## Work to do
Print every one of the records below verbatim, reproducing each line without alteration.
━━━━━ Dataset records
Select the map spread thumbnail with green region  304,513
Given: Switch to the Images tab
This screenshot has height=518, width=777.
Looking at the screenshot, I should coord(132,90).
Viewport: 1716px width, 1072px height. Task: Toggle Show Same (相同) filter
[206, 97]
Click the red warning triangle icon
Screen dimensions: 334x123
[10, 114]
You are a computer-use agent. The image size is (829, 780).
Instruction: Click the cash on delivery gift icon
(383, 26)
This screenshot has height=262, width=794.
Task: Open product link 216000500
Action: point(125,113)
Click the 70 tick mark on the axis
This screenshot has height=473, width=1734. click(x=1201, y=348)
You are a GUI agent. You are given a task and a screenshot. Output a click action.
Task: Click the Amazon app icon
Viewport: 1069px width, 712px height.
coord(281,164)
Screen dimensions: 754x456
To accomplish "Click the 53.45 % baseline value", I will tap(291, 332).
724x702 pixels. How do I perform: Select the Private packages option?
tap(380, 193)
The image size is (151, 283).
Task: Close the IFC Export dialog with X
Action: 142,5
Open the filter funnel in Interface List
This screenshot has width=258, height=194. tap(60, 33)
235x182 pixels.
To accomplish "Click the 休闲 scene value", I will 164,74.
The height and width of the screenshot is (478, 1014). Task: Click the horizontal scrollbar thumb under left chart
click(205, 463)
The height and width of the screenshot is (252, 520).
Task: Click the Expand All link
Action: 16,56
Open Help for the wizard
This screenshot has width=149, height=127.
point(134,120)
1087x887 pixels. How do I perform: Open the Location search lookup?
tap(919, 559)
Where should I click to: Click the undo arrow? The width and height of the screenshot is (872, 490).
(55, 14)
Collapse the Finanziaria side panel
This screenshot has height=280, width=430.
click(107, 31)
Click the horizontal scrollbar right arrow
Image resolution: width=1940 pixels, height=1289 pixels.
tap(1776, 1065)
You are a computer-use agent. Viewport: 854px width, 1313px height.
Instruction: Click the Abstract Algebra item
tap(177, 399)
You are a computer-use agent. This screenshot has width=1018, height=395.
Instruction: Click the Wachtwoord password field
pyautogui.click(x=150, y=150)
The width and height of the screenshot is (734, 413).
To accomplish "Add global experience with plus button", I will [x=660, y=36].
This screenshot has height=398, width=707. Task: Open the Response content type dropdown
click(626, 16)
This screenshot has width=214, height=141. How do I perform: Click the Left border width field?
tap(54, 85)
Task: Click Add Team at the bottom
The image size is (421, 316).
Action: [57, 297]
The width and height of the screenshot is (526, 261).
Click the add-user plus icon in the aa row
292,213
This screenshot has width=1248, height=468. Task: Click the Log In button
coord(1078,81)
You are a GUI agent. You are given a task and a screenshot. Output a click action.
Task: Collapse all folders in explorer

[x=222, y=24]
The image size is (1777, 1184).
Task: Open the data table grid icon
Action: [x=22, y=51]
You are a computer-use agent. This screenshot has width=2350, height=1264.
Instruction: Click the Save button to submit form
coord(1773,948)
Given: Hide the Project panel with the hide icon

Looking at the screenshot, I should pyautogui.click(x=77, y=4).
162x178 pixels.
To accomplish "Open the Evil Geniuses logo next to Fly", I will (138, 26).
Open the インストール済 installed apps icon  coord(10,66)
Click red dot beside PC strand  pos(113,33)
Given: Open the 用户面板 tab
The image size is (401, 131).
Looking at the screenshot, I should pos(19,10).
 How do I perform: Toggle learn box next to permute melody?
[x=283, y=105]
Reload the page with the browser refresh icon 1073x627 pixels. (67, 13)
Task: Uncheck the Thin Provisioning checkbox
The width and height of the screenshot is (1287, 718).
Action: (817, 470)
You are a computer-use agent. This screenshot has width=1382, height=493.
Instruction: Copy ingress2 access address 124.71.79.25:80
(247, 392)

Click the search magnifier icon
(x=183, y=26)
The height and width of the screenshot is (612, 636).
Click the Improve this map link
━━━━━━━━━━
## Correct output
Select the map spread thumbnail with green region  304,513
Given: Switch to the Images tab
This screenshot has height=518, width=777.
Looking at the screenshot, I should coord(132,90).
Viewport: 1716px width, 1072px height. Task: Toggle Show Same (相同) filter
[206, 97]
Click the red warning triangle icon
Screen dimensions: 334x123
[10, 114]
You are a computer-use agent. The image size is (829, 780).
Instruction: Click the cash on delivery gift icon
(383, 26)
This screenshot has height=262, width=794.
Task: Open product link 216000500
Action: point(125,113)
Click the 70 tick mark on the axis
This screenshot has height=473, width=1734. click(x=1201, y=348)
You are a GUI agent. You are given a task and a screenshot. Output a click action.
Task: Click the Amazon app icon
Viewport: 1069px width, 712px height.
coord(281,164)
Screen dimensions: 754x456
To accomplish "Click the 53.45 % baseline value", I will tap(291, 332).
724x702 pixels. How do I perform: Select the Private packages option?
tap(380, 193)
The image size is (151, 283).
Task: Close the IFC Export dialog with X
Action: 142,5
Open the filter funnel in Interface List
This screenshot has width=258, height=194. tap(60, 33)
235x182 pixels.
To accomplish "Click the 休闲 scene value", I will 164,74.
The height and width of the screenshot is (478, 1014). Task: Click the horizontal scrollbar thumb under left chart
click(205, 463)
The height and width of the screenshot is (252, 520).
Task: Click the Expand All link
Action: 16,56
Open Help for the wizard
This screenshot has width=149, height=127.
point(134,120)
1087x887 pixels. How do I perform: Open the Location search lookup?
tap(919, 559)
Where should I click to: Click the undo arrow? The width and height of the screenshot is (872, 490).
(55, 14)
Collapse the Finanziaria side panel
This screenshot has height=280, width=430.
click(107, 31)
Click the horizontal scrollbar right arrow
Image resolution: width=1940 pixels, height=1289 pixels.
tap(1776, 1065)
You are a computer-use agent. Viewport: 854px width, 1313px height.
Instruction: Click the Abstract Algebra item
tap(177, 399)
You are a computer-use agent. This screenshot has width=1018, height=395.
Instruction: Click the Wachtwoord password field
pyautogui.click(x=150, y=150)
The width and height of the screenshot is (734, 413).
To accomplish "Add global experience with plus button", I will [x=660, y=36].
This screenshot has height=398, width=707. Task: Open the Response content type dropdown
click(626, 16)
This screenshot has width=214, height=141. How do I perform: Click the Left border width field?
tap(54, 85)
Task: Click Add Team at the bottom
The image size is (421, 316).
Action: [57, 297]
The width and height of the screenshot is (526, 261).
Click the add-user plus icon in the aa row
292,213
This screenshot has width=1248, height=468. Task: Click the Log In button
coord(1078,81)
You are a GUI agent. You are given a task and a screenshot. Output a click action.
Task: Collapse all folders in explorer

[x=222, y=24]
The image size is (1777, 1184).
Task: Open the data table grid icon
Action: [x=22, y=51]
You are a computer-use agent. This screenshot has width=2350, height=1264.
Instruction: Click the Save button to submit form
coord(1773,948)
Given: Hide the Project panel with the hide icon

Looking at the screenshot, I should pyautogui.click(x=77, y=4).
162x178 pixels.
To accomplish "Open the Evil Geniuses logo next to Fly", I will (138, 26).
Open the インストール済 installed apps icon  coord(10,66)
Click red dot beside PC strand  pos(113,33)
Given: Open the 用户面板 tab
The image size is (401, 131).
Looking at the screenshot, I should pos(19,10).
 How do I perform: Toggle learn box next to permute melody?
[x=283, y=105]
Reload the page with the browser refresh icon 1073x627 pixels. (67, 13)
Task: Uncheck the Thin Provisioning checkbox
The width and height of the screenshot is (1287, 718).
Action: (817, 470)
You are a computer-use agent. This screenshot has width=1382, height=493.
Instruction: Copy ingress2 access address 124.71.79.25:80
(247, 392)

Click the search magnifier icon
(x=183, y=26)
The height and width of the screenshot is (612, 636).
Click the Improve this map link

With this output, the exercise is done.